A second synagogue in Brooklyn was gutted by fire early Saturday. But fire and police officials say there is no evidence of arson, though the possibility is being investigated.
Rabbi Solomon Friedman, 82, of Congregation Chuna David and his wife, Gizella, 80, were hospitalized for foot burns. They fled in their nightclothes from the living quarters on the second floor of the building that housed the synagogue.
The blaze was caused either by a short circuit, candles or a gas stove that was left burning overnight, according to Fire Marshal Denis Guardiano.

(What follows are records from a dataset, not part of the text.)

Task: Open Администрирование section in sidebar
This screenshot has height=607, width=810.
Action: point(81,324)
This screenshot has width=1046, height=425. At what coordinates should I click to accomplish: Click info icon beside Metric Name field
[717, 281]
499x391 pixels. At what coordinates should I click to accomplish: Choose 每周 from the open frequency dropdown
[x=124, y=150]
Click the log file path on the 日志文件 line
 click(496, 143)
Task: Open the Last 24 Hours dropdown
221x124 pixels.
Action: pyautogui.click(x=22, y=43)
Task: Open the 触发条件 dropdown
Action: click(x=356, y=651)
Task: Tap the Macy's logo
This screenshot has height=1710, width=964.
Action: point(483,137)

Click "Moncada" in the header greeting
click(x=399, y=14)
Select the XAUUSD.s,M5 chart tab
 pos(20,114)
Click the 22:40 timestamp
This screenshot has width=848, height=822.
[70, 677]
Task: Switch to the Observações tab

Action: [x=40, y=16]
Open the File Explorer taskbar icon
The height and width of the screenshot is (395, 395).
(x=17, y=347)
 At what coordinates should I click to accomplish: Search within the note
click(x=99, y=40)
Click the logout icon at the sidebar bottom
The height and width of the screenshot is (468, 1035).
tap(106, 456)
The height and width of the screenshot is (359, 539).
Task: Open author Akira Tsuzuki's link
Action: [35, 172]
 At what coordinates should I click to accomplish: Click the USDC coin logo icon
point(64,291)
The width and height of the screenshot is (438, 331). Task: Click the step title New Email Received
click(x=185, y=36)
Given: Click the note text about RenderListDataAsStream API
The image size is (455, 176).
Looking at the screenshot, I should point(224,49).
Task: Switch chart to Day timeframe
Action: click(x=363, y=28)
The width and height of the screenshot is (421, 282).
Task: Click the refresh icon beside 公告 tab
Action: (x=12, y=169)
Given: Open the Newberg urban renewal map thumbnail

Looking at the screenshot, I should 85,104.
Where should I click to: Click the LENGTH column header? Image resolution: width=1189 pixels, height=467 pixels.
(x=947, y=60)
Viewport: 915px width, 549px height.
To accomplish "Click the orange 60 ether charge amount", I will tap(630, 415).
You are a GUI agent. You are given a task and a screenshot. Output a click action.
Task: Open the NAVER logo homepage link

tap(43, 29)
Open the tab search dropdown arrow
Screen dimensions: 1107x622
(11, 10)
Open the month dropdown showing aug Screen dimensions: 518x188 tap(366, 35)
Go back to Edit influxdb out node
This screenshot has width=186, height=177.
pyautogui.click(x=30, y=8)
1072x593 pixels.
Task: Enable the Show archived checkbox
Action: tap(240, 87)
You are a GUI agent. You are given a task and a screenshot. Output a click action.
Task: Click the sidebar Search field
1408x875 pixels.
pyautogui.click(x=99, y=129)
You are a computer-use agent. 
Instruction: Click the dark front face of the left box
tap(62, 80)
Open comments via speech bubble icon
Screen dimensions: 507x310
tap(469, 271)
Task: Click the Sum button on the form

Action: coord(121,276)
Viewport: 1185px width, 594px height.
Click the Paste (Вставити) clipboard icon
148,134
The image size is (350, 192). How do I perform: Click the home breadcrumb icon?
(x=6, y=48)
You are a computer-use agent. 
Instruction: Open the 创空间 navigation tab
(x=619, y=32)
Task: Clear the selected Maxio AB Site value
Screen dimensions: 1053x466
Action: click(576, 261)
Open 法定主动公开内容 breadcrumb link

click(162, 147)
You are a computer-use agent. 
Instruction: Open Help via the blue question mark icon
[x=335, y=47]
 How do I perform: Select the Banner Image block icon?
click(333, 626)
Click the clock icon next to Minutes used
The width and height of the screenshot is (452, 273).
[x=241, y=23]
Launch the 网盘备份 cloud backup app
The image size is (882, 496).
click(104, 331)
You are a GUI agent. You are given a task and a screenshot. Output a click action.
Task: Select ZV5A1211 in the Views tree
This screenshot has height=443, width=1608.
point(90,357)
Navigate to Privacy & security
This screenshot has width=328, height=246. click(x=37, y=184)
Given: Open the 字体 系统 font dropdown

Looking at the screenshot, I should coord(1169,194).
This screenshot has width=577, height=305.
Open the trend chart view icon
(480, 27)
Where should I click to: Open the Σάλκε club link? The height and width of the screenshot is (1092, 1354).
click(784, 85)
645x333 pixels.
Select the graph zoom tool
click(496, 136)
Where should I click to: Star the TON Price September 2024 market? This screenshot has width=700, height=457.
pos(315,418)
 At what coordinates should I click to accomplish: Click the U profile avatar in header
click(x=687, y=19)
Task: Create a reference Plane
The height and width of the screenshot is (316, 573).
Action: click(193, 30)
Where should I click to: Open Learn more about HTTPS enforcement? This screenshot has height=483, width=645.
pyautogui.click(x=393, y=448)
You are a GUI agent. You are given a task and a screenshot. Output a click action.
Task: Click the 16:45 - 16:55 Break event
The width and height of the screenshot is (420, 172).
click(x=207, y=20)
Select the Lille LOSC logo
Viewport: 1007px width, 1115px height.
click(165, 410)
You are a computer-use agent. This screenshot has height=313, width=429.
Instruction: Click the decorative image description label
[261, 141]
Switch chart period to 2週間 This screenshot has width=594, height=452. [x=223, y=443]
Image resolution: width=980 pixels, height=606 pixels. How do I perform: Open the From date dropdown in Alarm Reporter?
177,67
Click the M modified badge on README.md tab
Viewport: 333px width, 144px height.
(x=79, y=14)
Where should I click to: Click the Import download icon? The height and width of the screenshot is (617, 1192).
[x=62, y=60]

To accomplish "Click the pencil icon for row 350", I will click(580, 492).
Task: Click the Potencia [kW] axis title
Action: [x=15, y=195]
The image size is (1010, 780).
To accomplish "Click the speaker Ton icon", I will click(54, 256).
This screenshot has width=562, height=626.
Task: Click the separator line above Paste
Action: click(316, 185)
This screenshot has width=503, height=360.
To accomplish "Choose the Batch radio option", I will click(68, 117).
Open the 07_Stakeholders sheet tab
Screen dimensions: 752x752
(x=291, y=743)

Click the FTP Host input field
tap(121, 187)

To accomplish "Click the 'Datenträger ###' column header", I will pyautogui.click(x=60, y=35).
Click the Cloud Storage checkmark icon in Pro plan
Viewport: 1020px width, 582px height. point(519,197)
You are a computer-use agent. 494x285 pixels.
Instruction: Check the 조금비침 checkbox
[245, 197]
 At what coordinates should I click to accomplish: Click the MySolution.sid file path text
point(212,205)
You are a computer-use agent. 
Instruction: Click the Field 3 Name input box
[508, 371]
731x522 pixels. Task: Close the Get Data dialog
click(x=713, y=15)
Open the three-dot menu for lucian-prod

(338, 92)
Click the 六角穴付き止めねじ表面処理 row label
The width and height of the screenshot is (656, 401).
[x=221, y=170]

The 70-family Orthodox congregation is located on Ocean Parkway. It is about half a mile from Orthodox Congregation Rabbinical Institute Sharai Torah, which was vandalized and torched by arsonists during the early hours of Sept. 17.
Unlike the case in Sharai Torah, there was no evidence of break-in and no anti-Semitic graffiti at Chuna David. But some local Hasidim and other Orthodox Jews in the area refused to believe the two fires were coincidental.
City Councilman Noach Dear, who represents the district and is himself Orthodox, tried to reassure the doubters.
“Believe me, this was not a deliberate act. There was no forced entry into the building. There was nothing thrown into, the building,” said Dear, who is spearheading a rebuilding drive.
Rabbi Friedman and his wife were reported in stable condition Sunday at New York Hospital-Cornell Medical Center.
Friedman, a Holocaust survivor, heads a rabbinical dynasty that originated in Romania.